In Cina sono scomparsi più di 28 mila fiumi dalle mappe sulla base del primo grande censimento nazionale da poco terminato. Secondo il Times oltre la metà dei fiumi di cui prima si aveva notizia oggi non esistono più.
La Cina è continuamente al centro di disastri ambientali, i casi sono davvero numerosi e sebbene talvolta non arrivino a toccare la stampa occidentale, in altre circostanza raggiungono anche le nostre orecchie, come il caso del fiume che passa per Shangai trasformato per giorni in un nastro trasportatore con migliaia e migliaia di carcasse di maiali morti. Ora dopo il primo grande censimento nazionale delle acque risultano spariti, dalle cartine, la bellezza di 28 mila fiumi, mentre sul territorio ne restano ormai “solo” 22.909.
Ma come è possibile? Il Times ha dedicato un approfondimento alla notizia che sta facendo il giro del mondo provocando il disappunto (per usare un eufimismo) degli ecologisti sparsi per il globo. Due sono le motivazioni principali addotte per giustificare questa sparizione massiccia dei fiumi: in primo luogo il riscaldamento globale, in secondo luogo errori commessi dai precedenti incaricati alla cartografia.

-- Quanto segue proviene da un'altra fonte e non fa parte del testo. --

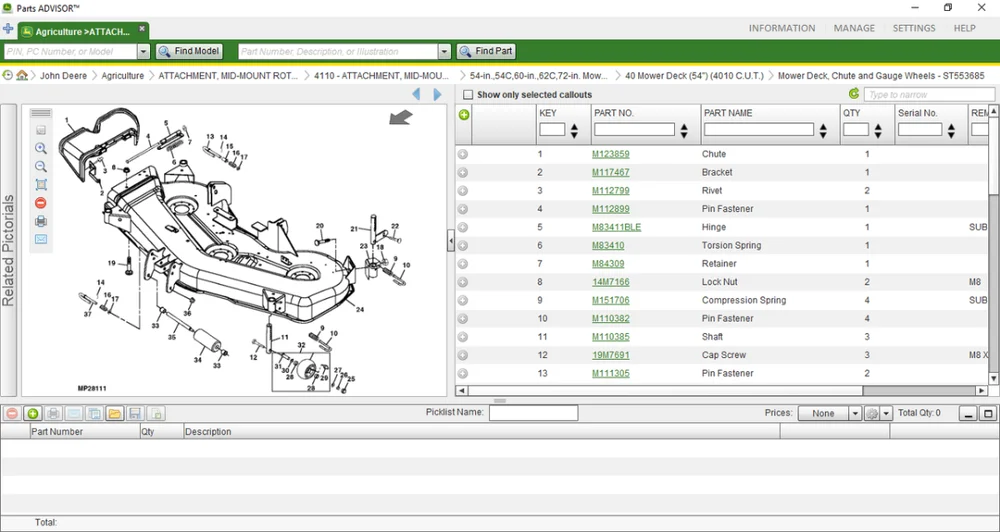
Task: Click the fit-to-window icon in pictorial toolbar
Action: pos(41,185)
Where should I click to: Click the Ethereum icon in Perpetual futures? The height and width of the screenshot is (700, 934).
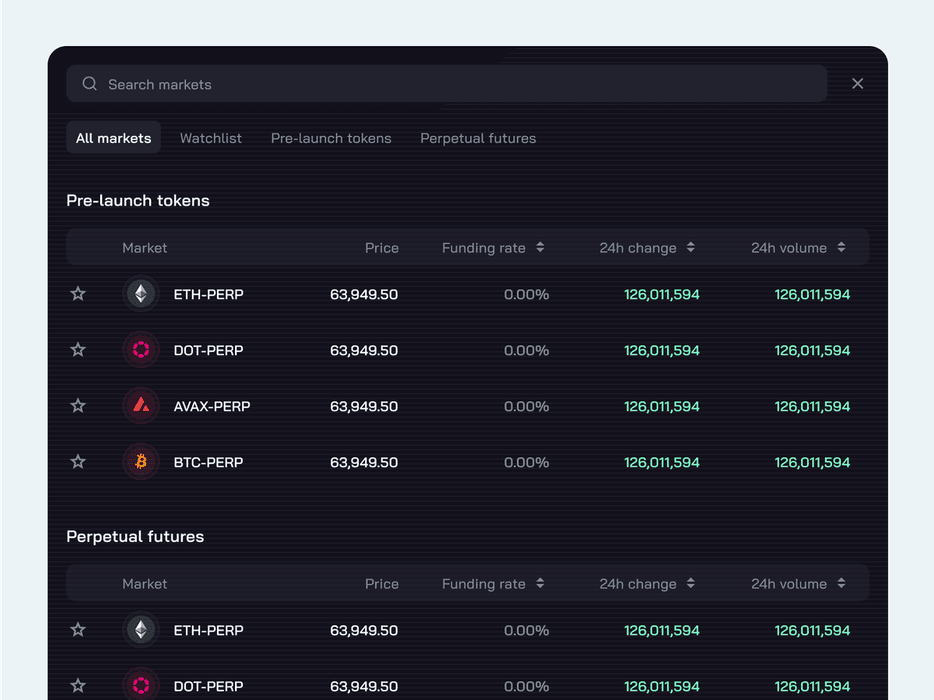(x=140, y=630)
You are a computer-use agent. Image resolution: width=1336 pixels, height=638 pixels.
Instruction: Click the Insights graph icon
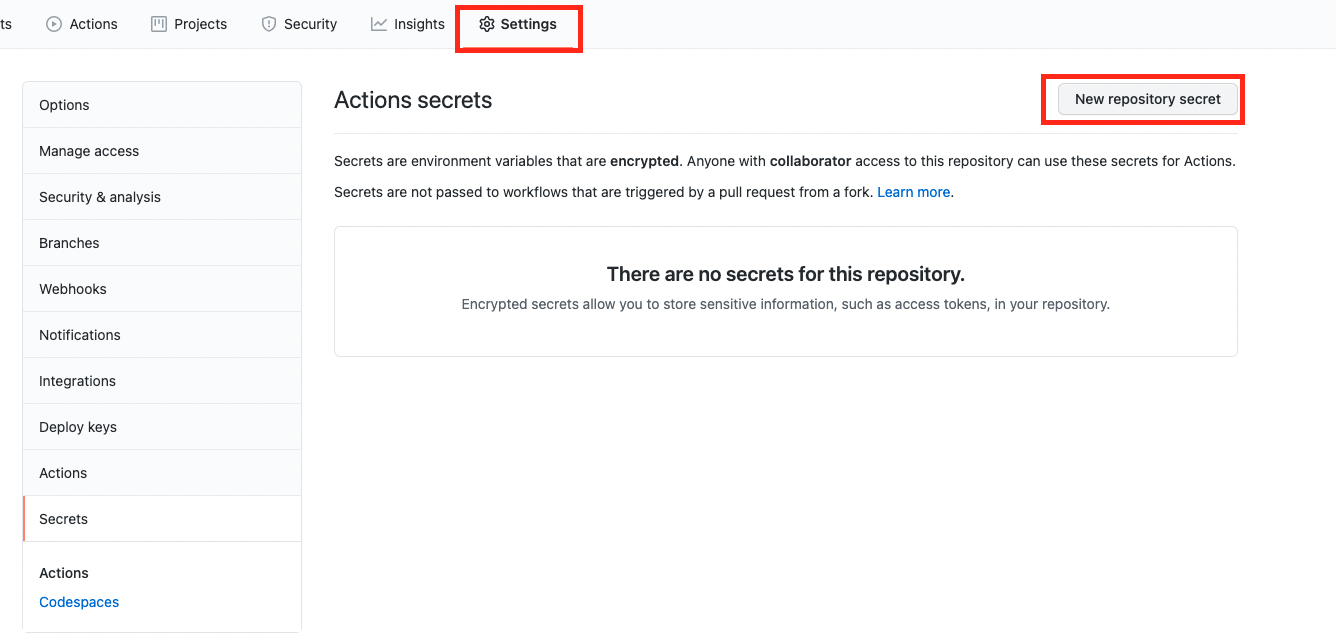[379, 24]
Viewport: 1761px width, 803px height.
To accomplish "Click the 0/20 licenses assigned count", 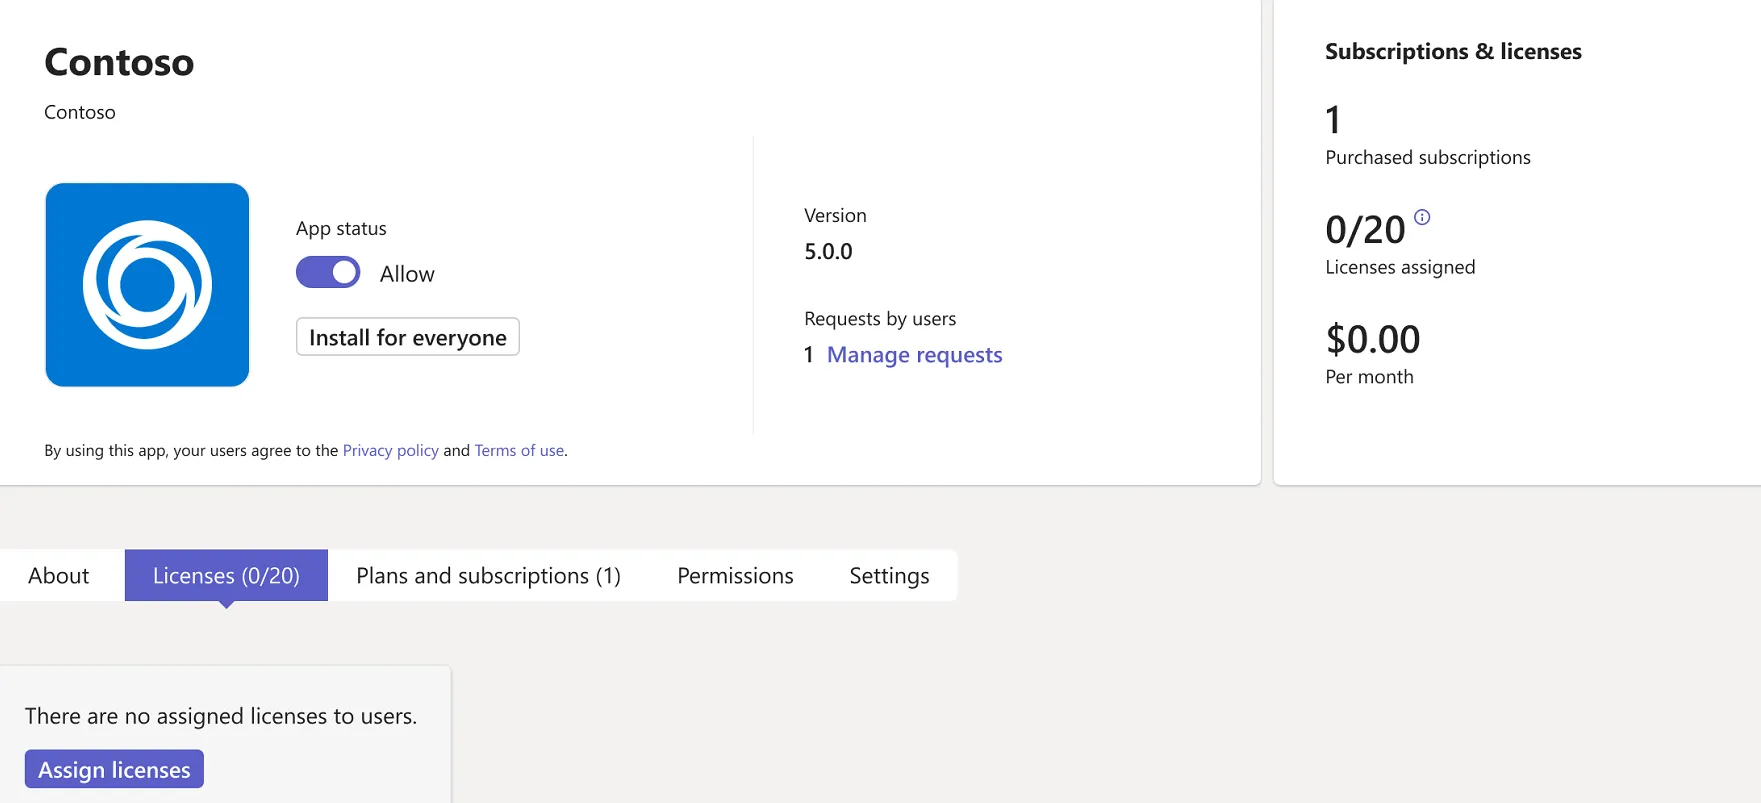I will [1365, 231].
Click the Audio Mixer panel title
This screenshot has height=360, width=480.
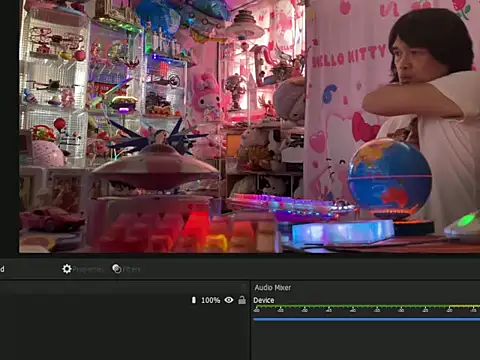point(273,287)
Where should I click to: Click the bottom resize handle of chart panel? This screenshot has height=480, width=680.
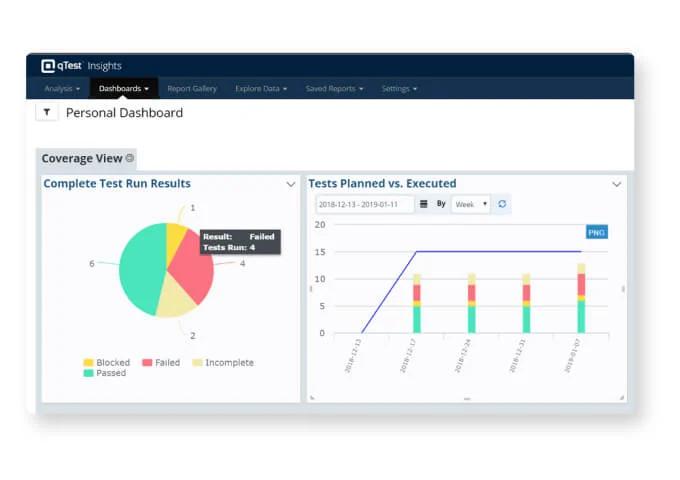(466, 399)
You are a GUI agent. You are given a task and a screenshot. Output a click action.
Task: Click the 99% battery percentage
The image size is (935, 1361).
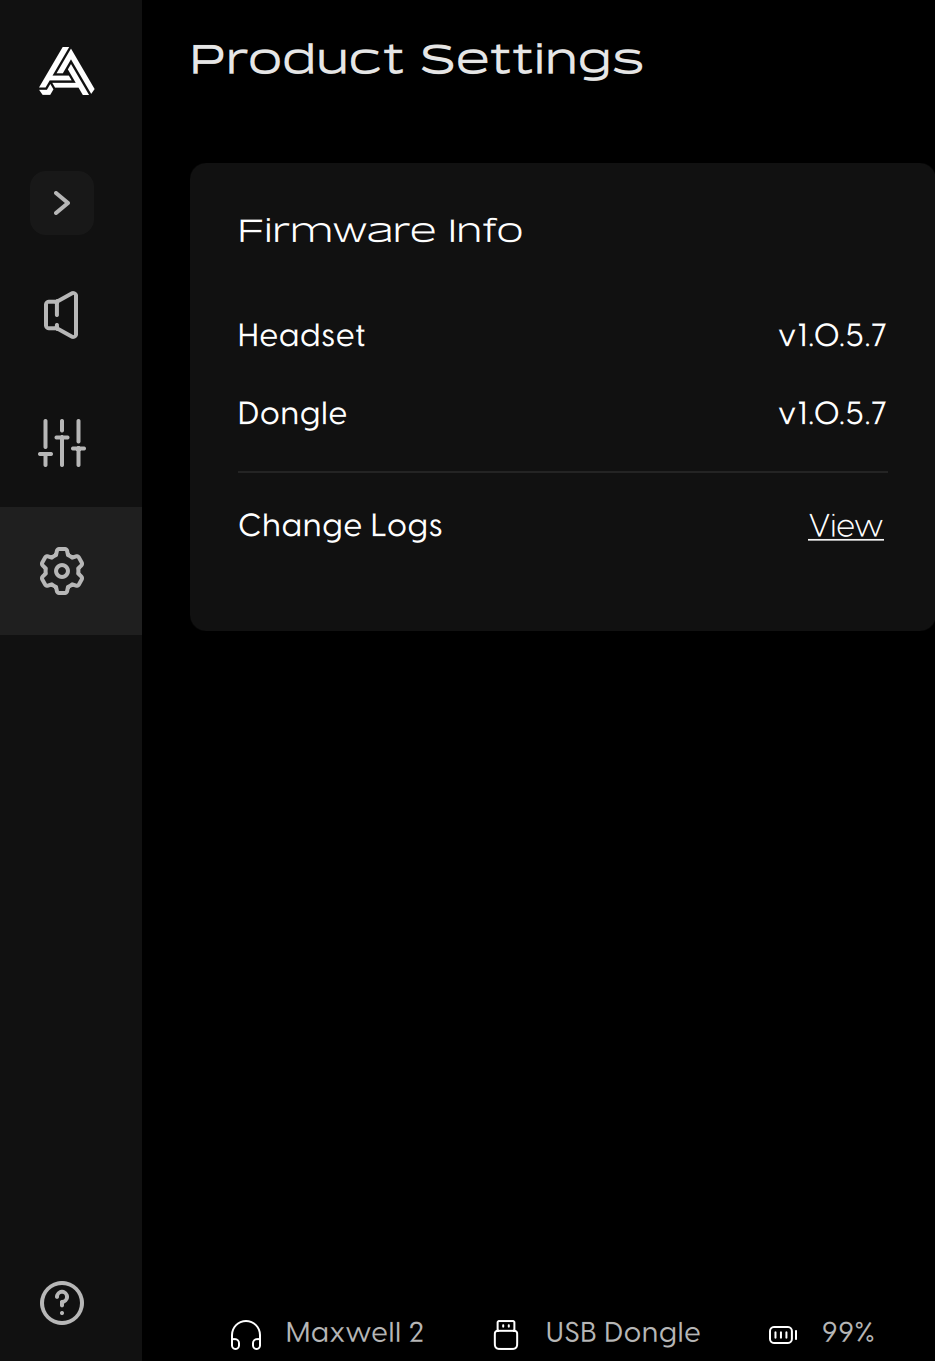tap(848, 1332)
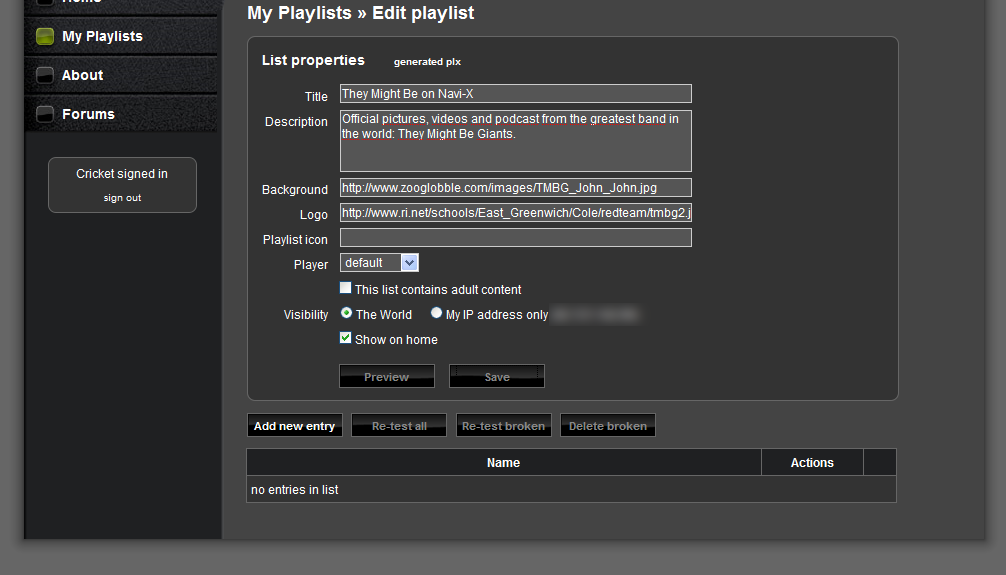Click the sign out link
Viewport: 1006px width, 575px height.
point(122,198)
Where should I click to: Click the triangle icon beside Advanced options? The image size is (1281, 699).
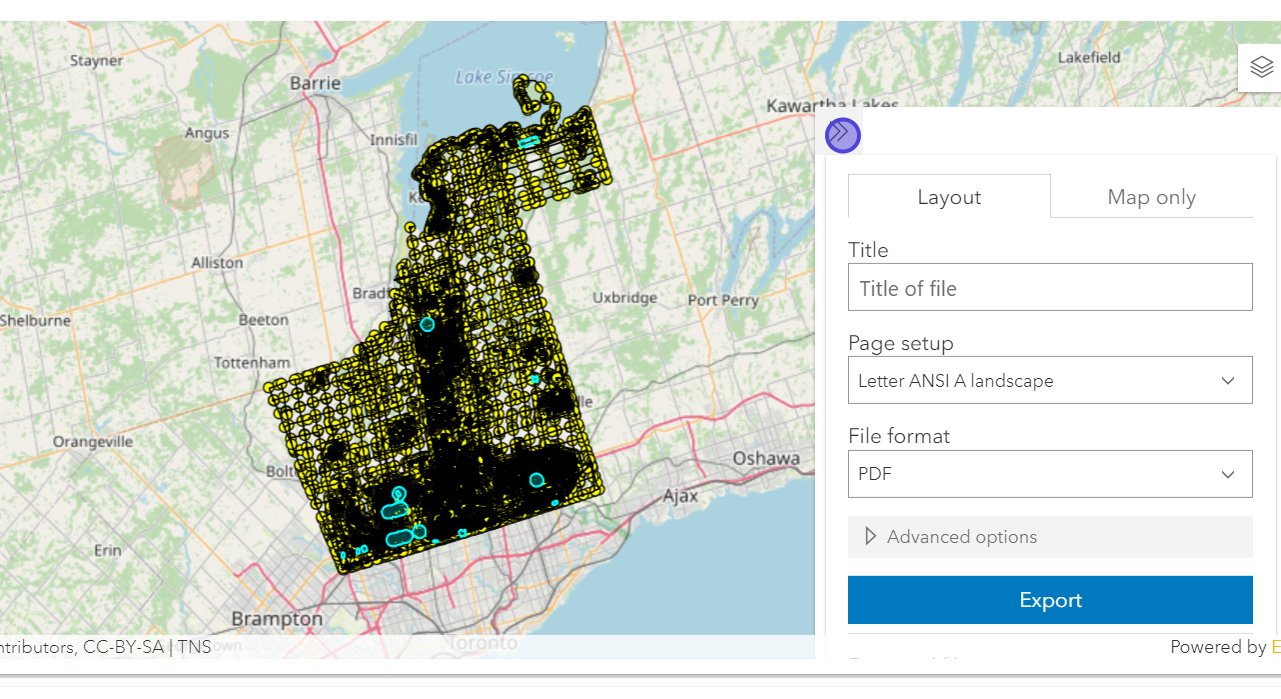click(870, 537)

Ma queste affermazioni sono state criticate duramente dagli ambientalisti che invece vedono come causa, oltre al riscaldamento globale, la situazione disastrosa di dissesto idrogeologico e ambientale in cui versa la nazione più popolosa della Terra.
Insomma, non è solo l’aria a Pechino a essere irrespirabile e il fiume di Shangai a creare sgomento: l’altissimo livello di inquinamento ambientale prodotto dalla Cina, collegato al sostanziale disinteresse per la sostenibilità ambientale, sta portando a cambiamenti veri, profondi e tangibili nell’ampissimo spazio territoriale cinese, e la sparizione dei 28 mila fiumi ne è senz’altro una prova, al di là del fatto che una parte dei corsi fluviali spariti possa essere ascritta a “errori di precedenti cartografi”.